◆ **Stored data entries**
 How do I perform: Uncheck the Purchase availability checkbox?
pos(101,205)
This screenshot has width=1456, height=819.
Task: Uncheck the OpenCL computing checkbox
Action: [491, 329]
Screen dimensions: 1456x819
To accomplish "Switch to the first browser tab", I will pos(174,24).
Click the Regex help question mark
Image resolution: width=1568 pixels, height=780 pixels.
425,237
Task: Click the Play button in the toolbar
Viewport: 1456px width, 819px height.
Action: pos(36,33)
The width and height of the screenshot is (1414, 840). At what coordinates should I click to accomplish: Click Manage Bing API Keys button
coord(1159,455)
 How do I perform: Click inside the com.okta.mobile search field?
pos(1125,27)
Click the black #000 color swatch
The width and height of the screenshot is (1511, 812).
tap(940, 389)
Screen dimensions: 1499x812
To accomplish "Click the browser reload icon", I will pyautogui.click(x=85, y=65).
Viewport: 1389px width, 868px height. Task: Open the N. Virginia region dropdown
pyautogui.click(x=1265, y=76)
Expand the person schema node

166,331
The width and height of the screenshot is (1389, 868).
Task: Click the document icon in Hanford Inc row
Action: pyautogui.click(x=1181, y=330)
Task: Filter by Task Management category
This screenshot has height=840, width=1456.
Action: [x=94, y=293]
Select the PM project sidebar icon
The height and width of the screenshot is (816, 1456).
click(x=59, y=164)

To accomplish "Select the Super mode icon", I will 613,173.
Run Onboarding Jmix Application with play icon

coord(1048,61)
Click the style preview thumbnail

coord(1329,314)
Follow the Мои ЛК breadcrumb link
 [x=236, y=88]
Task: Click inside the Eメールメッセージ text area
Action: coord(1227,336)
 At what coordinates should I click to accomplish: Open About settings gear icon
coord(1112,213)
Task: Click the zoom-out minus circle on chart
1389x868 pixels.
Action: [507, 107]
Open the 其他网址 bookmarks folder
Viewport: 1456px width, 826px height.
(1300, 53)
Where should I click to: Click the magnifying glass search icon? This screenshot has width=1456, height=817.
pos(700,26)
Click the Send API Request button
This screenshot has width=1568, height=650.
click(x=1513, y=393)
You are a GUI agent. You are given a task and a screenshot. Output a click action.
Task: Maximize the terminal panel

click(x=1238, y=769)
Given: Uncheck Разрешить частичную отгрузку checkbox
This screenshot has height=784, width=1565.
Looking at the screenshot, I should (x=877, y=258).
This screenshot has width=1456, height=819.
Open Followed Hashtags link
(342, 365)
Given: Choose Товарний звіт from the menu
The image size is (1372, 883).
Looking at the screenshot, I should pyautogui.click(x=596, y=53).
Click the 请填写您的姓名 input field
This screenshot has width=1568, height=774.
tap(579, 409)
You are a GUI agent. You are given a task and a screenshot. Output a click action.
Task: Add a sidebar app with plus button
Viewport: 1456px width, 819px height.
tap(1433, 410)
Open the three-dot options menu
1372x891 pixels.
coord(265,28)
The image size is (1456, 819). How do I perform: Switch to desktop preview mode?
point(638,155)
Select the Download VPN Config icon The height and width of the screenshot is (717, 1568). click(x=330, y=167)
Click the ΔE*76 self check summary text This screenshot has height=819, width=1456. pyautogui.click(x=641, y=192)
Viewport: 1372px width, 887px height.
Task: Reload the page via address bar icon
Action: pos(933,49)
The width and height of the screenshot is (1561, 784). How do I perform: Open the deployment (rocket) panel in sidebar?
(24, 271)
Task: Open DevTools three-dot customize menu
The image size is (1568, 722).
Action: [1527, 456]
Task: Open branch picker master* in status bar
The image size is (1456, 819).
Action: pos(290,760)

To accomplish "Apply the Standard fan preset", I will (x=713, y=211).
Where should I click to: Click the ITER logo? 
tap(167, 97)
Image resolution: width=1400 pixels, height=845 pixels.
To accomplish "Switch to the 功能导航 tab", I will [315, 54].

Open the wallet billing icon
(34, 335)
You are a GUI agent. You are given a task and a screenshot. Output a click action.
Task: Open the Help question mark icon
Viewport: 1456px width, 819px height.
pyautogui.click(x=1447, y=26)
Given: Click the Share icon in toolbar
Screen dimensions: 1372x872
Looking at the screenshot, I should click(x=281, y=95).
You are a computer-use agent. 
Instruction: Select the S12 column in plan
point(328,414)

◆ **TASK REQUIREMENTS**
Write only the number of lines above in which the word "toolbar" is found.

◆ **ANSWER TO THIS TASK**
2